Stated task:
Find every line below that contains the string "character", and copy each of those lines in full.

# START OF Entries

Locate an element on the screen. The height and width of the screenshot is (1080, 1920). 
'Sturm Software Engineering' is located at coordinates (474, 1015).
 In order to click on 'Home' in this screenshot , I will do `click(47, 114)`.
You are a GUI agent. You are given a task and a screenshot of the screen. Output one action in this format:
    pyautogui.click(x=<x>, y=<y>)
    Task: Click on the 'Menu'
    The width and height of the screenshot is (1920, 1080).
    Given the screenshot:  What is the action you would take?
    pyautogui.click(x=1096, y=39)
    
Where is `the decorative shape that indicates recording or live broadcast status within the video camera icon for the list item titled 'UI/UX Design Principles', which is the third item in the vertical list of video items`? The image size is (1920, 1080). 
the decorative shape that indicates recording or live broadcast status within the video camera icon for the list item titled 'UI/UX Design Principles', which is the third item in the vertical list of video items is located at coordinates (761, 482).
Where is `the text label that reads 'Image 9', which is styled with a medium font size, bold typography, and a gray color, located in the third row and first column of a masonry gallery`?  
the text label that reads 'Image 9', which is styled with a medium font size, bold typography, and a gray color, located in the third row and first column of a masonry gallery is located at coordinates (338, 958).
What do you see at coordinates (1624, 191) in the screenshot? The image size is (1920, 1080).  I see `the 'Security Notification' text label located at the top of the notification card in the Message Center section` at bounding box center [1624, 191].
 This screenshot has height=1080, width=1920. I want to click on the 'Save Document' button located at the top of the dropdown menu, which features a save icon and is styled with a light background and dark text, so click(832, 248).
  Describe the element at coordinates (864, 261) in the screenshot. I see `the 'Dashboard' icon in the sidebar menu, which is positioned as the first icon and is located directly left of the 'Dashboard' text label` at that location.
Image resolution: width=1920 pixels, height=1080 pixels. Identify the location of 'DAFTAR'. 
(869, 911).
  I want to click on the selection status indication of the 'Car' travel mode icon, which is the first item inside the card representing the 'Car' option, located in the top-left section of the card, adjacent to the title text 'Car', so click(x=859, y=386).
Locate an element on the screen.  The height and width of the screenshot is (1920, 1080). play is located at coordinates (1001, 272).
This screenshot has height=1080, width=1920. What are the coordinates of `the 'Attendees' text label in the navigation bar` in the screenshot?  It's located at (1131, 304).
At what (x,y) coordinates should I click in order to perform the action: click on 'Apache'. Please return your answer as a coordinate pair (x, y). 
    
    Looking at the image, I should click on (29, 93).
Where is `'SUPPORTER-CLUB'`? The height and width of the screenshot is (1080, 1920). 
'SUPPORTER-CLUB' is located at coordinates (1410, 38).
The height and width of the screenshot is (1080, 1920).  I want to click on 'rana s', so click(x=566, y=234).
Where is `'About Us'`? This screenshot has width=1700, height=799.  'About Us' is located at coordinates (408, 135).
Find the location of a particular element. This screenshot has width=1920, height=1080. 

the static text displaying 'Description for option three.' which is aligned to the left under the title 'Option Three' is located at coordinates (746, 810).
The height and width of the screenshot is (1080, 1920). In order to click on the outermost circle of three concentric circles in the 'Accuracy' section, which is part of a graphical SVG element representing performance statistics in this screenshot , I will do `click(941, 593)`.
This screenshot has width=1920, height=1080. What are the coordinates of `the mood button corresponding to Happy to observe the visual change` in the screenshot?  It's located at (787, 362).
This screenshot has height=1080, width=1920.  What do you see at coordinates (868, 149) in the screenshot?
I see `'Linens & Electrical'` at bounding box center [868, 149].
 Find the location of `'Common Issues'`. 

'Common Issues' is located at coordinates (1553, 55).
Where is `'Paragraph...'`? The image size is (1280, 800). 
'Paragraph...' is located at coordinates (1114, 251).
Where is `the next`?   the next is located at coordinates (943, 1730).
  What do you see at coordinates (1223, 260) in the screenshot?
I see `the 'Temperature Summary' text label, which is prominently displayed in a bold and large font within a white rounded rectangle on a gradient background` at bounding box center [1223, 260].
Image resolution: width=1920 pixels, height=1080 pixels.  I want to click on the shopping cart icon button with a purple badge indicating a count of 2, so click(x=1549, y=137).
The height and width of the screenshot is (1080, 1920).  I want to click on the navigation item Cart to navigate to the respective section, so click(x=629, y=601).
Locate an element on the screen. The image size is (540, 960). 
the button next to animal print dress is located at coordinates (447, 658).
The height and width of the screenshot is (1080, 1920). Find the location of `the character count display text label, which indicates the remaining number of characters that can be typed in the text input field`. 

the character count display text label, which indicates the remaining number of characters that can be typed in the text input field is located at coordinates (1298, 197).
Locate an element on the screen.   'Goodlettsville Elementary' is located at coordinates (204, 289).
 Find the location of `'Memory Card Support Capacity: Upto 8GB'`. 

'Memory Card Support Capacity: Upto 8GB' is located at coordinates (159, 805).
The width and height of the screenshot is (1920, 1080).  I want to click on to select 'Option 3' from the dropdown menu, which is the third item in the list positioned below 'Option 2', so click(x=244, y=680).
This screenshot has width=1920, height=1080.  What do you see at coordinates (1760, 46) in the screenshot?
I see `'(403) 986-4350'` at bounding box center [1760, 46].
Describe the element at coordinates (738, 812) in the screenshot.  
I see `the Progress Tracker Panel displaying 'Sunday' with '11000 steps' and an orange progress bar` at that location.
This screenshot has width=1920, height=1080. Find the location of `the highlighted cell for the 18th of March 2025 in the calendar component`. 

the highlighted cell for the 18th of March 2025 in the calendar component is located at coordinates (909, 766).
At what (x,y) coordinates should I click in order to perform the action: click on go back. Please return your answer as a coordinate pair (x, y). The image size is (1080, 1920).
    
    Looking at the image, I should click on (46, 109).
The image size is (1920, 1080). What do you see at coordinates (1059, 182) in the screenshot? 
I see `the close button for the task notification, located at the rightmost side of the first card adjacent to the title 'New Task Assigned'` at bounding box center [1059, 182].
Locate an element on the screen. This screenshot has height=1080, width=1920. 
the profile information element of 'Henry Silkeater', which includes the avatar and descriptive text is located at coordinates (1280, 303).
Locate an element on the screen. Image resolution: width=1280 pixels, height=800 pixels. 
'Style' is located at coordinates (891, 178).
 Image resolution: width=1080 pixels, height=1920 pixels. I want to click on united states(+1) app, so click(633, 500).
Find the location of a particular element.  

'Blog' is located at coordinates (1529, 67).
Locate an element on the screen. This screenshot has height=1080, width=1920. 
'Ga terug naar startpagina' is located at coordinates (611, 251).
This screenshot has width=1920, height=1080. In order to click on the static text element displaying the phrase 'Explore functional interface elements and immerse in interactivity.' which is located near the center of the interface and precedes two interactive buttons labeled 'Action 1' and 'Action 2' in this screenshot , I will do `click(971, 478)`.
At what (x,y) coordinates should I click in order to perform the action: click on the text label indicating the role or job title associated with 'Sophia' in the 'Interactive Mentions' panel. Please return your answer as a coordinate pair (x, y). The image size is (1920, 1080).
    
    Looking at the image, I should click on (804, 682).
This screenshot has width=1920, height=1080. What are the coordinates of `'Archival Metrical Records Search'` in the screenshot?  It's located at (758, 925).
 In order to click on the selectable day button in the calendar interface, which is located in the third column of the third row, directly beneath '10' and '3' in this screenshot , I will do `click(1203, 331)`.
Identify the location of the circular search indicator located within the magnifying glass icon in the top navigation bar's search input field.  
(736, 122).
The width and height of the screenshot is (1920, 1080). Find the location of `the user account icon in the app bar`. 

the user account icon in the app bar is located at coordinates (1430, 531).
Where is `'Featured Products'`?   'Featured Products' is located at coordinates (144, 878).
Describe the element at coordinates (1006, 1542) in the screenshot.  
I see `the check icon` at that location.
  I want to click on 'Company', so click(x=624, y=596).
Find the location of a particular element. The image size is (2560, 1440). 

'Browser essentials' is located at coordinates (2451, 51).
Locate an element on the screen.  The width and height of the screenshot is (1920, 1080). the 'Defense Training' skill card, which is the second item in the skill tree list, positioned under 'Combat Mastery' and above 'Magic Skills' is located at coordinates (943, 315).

# END OF Entries

Solved exercise:
The height and width of the screenshot is (1080, 1920). Find the location of `the character count display text label, which indicates the remaining number of characters that can be typed in the text input field`. 
the character count display text label, which indicates the remaining number of characters that can be typed in the text input field is located at coordinates (1298, 197).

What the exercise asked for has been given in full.